Memandang dengan Islam


Memandang dengan Islam, menurut Prof.S.M.Naquib al-Attas artinya memandang tentang realita dan kebenaran yang nampak oleh mata hati kita dan yang menjelaskan hakikat wujud.[1] Tidak semua realita itu benar. Judi, riba, dan zina itu realita, tapi dalam Islam semua itu tidak benar . Jadi Islam memandang realita dan kebenaran. Hakikat wujud dijelaskan oleh Dr.Adian Husaini dalam kuliah Islamic Worldview di UIKA Bogor sebagai sesuatu yang bisa ditangkap oleh panca indera dan bukan pancaindera. Telinga kita bisa mendengar, ada suara. Lidah kita bisa mengecap,ada rasa. Hidung kita bisa menghidu,ada bau. Kulit kita bisa meraba,ada rangsangan. Mata kita bisa melihat, ada benda. Kemudian sesuatu yang ditangkap oleh bukan pancaindera itu juga wujud. Allah itu ada, malaikat itu ada, jin itu ada, surga itu ada, neraka itu ada, pahala itu ada, dosa itu ada dan lain sebagainya. 


Logikanya kalau ada cara pandang Islam berarti ada juga cara pandang bukan Islam seperti cara pandang Barat, Yahudi, Liberal, Sekular, Kristen, dan lain sebagainya. Semua cara pandang ketika punya fakta yang sama, tapi masing-masing punya cara pandang fakta yang berbeda maka hasil tafsir nya pun berbeda. Contohnya ada fakta bahwa Nabi Muhammad menikahi anak bernama Aisyah. Menurut cara pandang barat, dalam Human Right atau HAM, menikahi anak-anak itu melakukan pelecehan seksual. Menurut cara pandang sekular, dalam undang-undang perlindungan anak di negeri ini, tindakan menikahi anak-anak itu termasuk tindakan kriminal dan Nabi Muhammad bisa dipenjara seperti syekh Puji yang menikahi anak bernama Ulfa. Padahal menurut cara pandang Islam, pernikahan Nabi Muhammad dengan Aisyah bukan pelecehan seksual dan tindakan kriminal.

Kita sebagai umat Islam tentu memandang Alqur’an itu wahyu dari Allah karena kita meyakini bahwa Nabi Muhammad adalah utusan Allah yang menerima wahyu-Nya.
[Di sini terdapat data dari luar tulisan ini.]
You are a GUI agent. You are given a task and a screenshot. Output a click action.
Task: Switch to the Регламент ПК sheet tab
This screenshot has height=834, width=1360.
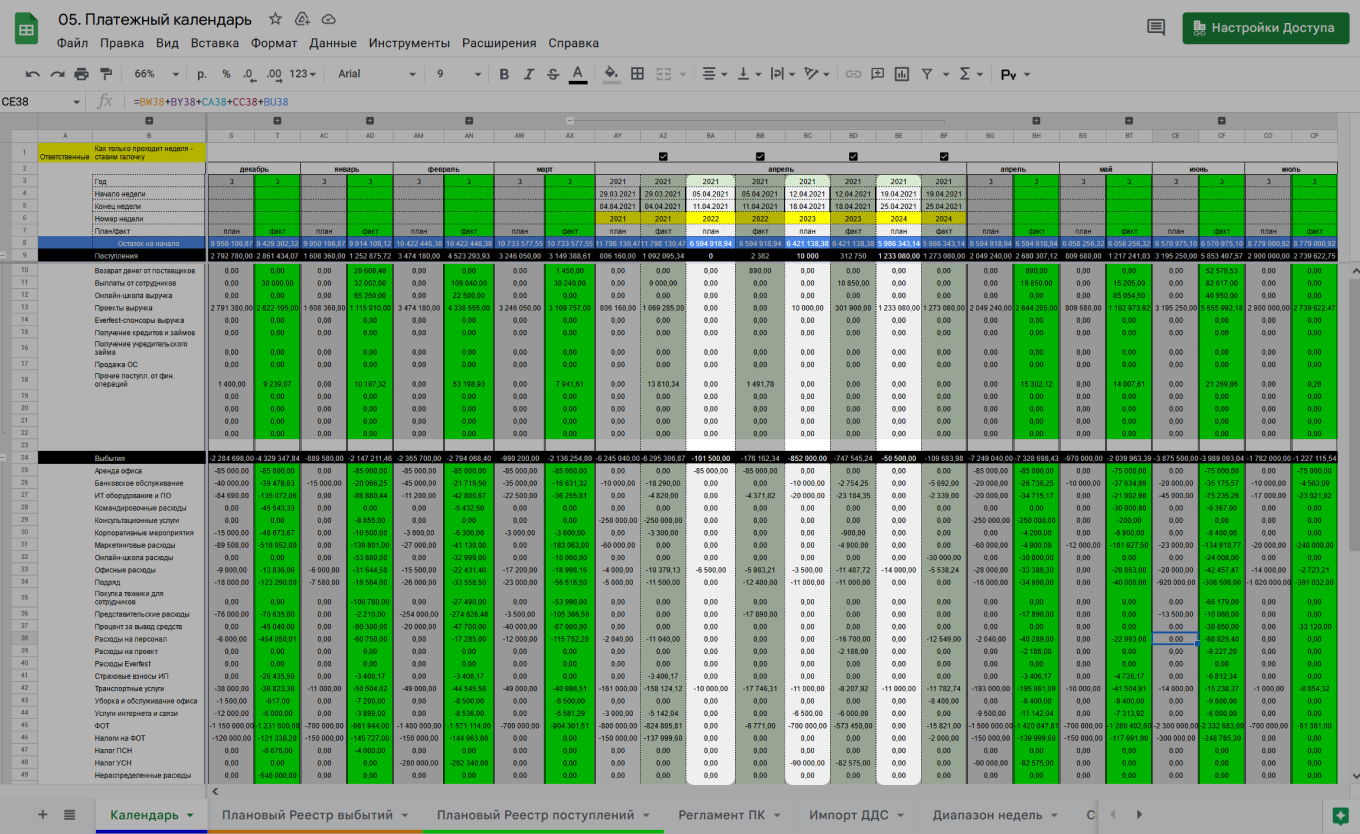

Tapi orang Yahudi dan Nasrani pasti mengatakan Alqur’an ditulis oleh Nabi Muhammad bukan wahyu dari Allah karena mereka tidak percaya bahwa Nabi Muhammad sebagai utusan Allah. Anehnya, suatu ketika seorang profesor yang beragama Kristen, ahli di bidang sejarah filsafat Islam pernah mengatakan Nabi Muhammad menulis Al-qur’an. Hal ini didengar oleh Prof.S.M.Naquib al-Attas. Kemudian beliau ditanya oleh Prof.S.M.Naquib al-Attas, Apakah Anda punya bukti bahwa Nabi Muhammad menulis Al-qur’an? Ternyata beliau tidak punya bukti.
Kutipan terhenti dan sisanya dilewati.